Possibly various types of malformations and microlesions lead to similar results, given that there is no easily identifiable brain region that is responsible for making writing possible on its own.

You may be interested:  Emigrant Anxiety: Advice and Recommendations

Additionally, dysgraphia can also be caused by a harmful learning dynamic or even due to the effect of stress and anticipatory anxiety linked to the activity of writing.

Treatment for dysgraphia

As it is a disorder that occurs in childhood, it is necessary to intervene as soon as possible so that its negative effects do not accumulate, causing the boy or girl to remain in a situation of vulnerability in their learning path The objective of these initiatives will be to compensate for this disadvantage through an extra effort to write well that must be channeled through appropriate learning and training techniques, so as not to produce exhaustion and frustration.
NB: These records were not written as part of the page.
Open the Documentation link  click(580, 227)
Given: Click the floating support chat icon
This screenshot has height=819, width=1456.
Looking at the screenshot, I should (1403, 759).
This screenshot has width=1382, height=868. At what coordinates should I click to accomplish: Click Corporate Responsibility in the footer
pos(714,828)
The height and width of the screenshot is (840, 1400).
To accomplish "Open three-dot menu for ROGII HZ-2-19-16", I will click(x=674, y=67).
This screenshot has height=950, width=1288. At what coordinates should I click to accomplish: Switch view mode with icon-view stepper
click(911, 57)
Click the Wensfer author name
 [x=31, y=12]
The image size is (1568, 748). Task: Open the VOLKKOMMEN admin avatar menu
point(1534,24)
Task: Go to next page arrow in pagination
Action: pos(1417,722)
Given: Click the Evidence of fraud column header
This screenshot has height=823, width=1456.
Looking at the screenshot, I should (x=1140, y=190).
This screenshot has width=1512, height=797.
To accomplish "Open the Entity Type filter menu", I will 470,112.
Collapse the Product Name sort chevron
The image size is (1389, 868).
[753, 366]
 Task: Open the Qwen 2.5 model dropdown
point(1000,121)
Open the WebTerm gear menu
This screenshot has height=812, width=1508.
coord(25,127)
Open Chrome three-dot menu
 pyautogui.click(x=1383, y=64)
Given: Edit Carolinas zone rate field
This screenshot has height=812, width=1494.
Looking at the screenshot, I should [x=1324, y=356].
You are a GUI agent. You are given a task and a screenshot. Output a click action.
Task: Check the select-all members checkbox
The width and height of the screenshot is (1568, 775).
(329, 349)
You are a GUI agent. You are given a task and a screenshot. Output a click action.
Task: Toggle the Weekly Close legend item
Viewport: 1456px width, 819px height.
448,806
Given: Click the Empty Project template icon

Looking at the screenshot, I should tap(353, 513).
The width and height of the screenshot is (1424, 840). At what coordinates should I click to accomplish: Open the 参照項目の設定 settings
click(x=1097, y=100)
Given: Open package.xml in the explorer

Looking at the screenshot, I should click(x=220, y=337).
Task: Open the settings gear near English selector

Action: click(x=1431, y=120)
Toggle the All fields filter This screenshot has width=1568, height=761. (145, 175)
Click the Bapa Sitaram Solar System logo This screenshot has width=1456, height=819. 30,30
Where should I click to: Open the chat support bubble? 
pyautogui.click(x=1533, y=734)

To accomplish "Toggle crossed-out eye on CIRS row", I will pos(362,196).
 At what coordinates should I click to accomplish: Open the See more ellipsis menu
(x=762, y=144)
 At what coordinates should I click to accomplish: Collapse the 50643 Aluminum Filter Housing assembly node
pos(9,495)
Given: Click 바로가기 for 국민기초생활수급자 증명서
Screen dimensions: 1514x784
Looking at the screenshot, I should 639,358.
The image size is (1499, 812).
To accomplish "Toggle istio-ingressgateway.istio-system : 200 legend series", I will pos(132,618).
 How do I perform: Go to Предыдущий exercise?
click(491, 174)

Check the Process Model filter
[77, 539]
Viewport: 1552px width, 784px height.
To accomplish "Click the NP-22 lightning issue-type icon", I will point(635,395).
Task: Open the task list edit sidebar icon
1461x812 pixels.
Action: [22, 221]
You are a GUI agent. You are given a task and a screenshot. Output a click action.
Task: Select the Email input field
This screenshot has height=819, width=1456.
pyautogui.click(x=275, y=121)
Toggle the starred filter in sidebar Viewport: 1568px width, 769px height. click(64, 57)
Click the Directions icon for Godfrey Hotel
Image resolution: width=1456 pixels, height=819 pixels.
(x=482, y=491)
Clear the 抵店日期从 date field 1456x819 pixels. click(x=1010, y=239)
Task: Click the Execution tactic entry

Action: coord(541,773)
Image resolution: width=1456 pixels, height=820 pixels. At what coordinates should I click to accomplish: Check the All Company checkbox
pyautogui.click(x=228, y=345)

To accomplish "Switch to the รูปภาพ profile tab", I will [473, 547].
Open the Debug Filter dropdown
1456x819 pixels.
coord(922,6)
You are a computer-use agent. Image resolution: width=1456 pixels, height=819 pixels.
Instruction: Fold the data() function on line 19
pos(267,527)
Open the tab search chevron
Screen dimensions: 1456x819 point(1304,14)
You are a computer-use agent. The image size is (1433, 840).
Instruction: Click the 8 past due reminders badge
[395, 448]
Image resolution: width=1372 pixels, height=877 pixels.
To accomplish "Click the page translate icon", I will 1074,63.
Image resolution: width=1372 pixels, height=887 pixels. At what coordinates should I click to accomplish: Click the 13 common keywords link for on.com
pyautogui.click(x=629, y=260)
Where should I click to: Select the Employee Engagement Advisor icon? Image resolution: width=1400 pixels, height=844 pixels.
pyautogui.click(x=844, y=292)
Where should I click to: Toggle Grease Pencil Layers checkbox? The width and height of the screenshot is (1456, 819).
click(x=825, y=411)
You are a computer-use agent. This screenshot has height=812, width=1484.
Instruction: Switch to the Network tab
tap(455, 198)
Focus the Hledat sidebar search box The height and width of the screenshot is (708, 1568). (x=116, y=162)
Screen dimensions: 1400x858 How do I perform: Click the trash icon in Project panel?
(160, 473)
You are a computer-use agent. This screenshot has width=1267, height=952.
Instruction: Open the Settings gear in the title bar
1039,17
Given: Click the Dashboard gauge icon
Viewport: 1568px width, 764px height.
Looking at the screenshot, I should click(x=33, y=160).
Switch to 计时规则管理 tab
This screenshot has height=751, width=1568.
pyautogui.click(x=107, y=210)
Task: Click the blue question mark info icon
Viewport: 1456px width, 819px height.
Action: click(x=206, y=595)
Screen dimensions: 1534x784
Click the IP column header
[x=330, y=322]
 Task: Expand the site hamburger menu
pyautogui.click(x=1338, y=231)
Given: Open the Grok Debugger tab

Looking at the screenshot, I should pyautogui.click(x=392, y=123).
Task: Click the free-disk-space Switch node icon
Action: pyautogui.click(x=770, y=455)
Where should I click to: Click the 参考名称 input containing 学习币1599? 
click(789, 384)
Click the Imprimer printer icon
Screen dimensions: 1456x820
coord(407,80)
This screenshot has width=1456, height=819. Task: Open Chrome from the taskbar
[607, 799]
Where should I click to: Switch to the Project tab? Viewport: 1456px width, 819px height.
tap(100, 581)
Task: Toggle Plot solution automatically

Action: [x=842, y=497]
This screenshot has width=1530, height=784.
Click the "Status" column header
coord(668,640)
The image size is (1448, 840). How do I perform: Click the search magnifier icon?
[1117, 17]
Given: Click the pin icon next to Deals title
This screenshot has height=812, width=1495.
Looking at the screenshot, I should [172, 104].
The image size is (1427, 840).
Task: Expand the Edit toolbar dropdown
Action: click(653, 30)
The main intervention technique is chaining, that is, the improvement of specific skills that little by little become something more sophisticated and that can be integrated into previous learning. This procedure allows you to optimize “training” in writing, maximizing the chances that some learning will give way to the next, and preventing the person from throwing in the towel.

On the other hand, this form of training and learning (which must be guided by a specialist) must be accompanied by interventions aimed at dealing with the problems with beliefs, expectations and self-esteem which usually go hand in hand with dysgraphia. All of this helps increase commitment in therapy.

At the same time, as long as there is no rapprochement between the level of writing one has and the minimum required writing level, it is good to present alternatives in learning evaluation methods, such as oral exams.

In this way, the development of other cognitive skills will not be impeded, thus preventing a serious learning bottleneck from appearing due to having difficulties in a specific area of ​​behavior, in this case writing.